Vexations by Annelyse Gelman (Mar. 31, $18 trade paper, ISBN 978-0-226-82611-0). This experimental book-length poem traces a mother and daughter’s travels through a surreal landscape on the verge of ecological and social collapse.

Univ. of Kentucky

What Things Cost: An Anthology for the People, edited by Rebecca Gayle Howell, Ashley M. Jones, and Emily J. Jalloul (Mar. 7, $27.95, ISBN 978-0-8131-8243-8), wrestles with themes of economy, race, and labor.

Univ. of Massachusetts

Once, This Forest Belonged to a Storm by Austen Leah Rose (Apr. 28, $16.95 trade paper, ISBN 978-1-62534-727-5) deals with personal and historical pain, humanity’s relationship to the environment, the aftermath of the Holocaust, and spiritual and existential inquiries.

Univ. of New Mexico

Suggest Paradise by Ray Gonzalez (Feb. 15, $18.95 trade paper, ISBN 978-0-8263-6450-0).

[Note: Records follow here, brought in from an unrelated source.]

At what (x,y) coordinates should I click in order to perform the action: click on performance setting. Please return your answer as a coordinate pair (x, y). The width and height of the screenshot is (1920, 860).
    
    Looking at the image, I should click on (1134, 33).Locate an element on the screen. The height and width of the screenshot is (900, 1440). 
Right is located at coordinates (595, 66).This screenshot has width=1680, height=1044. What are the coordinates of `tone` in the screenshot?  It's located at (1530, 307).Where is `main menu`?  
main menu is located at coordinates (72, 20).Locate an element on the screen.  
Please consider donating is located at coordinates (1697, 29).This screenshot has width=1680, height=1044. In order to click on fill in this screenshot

The 16th collection from Gonzalez contemplates the self, love, and literature, drawing imagery from the landscapes of the Southwest and the borderlands.

Univ. of Notre Dame

Auto/Body by Vickie Vértiz (Feb. 1, $18 trade paper, ISBN 978-0-268-20393-1) weaves in the language of auto body shops in poems that consider the queer body, patriarchy, violence, and desire.

Univ. of Wisconsin

Radium Girl by Celeste Lipkes (Mar. 21, $16.95 trade paper, ISBN 978-0-299-34174-9) presents a speaker who is both a patient and undergoing medical training, evoking a cast of saints, magicians, and scientists.

Wave

Chariot by Timothy Donnelly (May 2, $18 trade paper, ISBN 978-1-950268-77-1) proposes philosophical questions in conversation with French symbolist Odilon Redon, and offers reckonings with artistic lineage and history.

Yale Univ.

Enheduana: The Complete Poems of the World’s First Author by Enheduana, trans. by Sophus Helle (Mar. 28, $30, ISBN 978-0-300-26417-3). High priestess and princess Enheduana of the Sumerian city-state of Ur is the earliest known author in world literature. The first complete translation of her works includes poems on gender, exile, society, nature, and war.